Documentaire TV : Searching for Sugarman, de Malik Bendjelloul (2012)
Sur LCP mercredi 21 avril 20h32 , rediffusion samedi 1er mai 00h30
L’histoire proprement miraculeuse d’une réhabilitation artistique et de la réparation d’une injustice.
Réalisé par le regretté réalisateur suédois Malik Bendjelloul (1977-2014), ce documentaire – Prix du Public International au Festival de Sundance 2012 et Oscarisé en 2013 – raconte un destin comme seul le rock peut en générer : comment un enregistrement de Sixto Rodriguez, passé inaperçu à sa sortie en Amérique devient un album culte en Afrique du Sud, au point de bouleverser le destin d’un musicien qui se croyait maudit….

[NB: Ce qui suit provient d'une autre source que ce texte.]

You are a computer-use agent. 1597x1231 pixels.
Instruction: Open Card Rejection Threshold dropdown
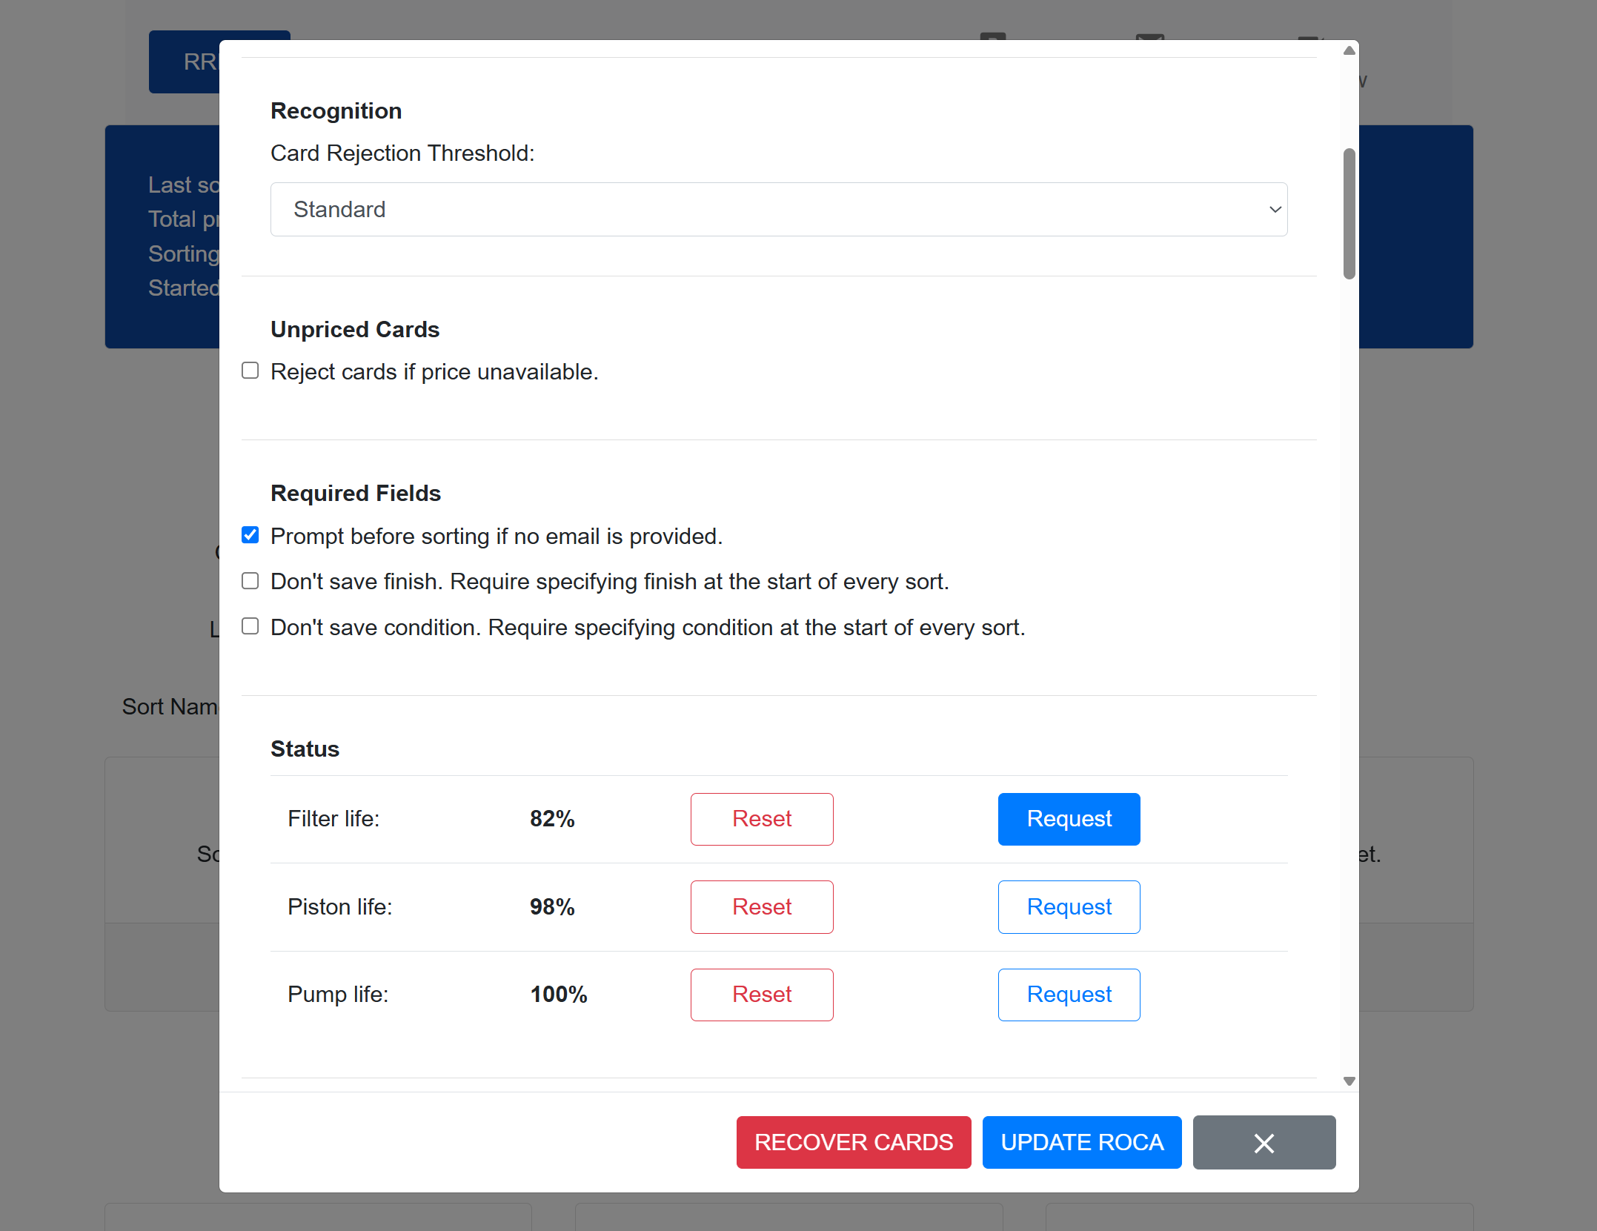tap(778, 210)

Une intrigue, menée aux quatre coins du monde avec suspens
Acte I. Nous sommes en 1969. Un artiste de folk psychédélique, Sixto Rodriguez, enregistre son premier album sobrement titré Cold Fact., produit de façon incongrue par les musiciens soul du label de musique Motown. S’il se voit promettre un grand succès, malgré les qualités évidentes du disque il n’en sera rien.

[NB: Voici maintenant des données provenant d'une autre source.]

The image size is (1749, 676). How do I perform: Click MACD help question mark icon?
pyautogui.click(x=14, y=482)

Acte II. Avant de retourner faire le manœuvre sur les chantiers de Detroit, sur l’insistance du label Sussex persuadé de tenir un artiste majeur, notre musicien relance les dés avec un deuxième opus intitulé Coming From Reality. Les musiciens et techniciens derrière l’œuvre convaincus que cette fois c’est la bonne jettent toutes leurs forces créatrices dans l’enregistrement. Patatras c’est une deuxième déconvenue plus rude encore que la précédente; fin de la « carrière » de Sixto Rodriguez.

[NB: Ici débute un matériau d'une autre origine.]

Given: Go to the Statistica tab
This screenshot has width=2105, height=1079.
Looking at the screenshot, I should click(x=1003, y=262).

Oui mais voilà, car il y a un gros « mais » de circonstance qui fait mentir tous les autres « mais » de la terre.
Acte III. Un jeune américain part en vacances en Afrique du Sud emportant avec lui un exemplaire de l’album Cold Fact. Non seulement il le fait écouter à qui veut bien l’entendre mais surtout il laisse le disque sur place en repartant. A peu près à la même période un DJ s’envole pour Sydney et essaime à son tour. Un succès nourri verra le jour en Australie. Cet album de copie en copie finira par faire le tour de l’Afrique du Sud et devenir incontournable pour tout jeune sud-africain qui se respecte. Pour la jeunesse sud-africaine, les paroles engagées de Sixto ne tombent pas dans l’oreille de sourds. Malgré la censure, la bonne parole se répand, cette génération a trouvé son Bob Dylan. De là les rumeurs courent, l’artiste serait mort soit d’une overdose soit d’un suicide.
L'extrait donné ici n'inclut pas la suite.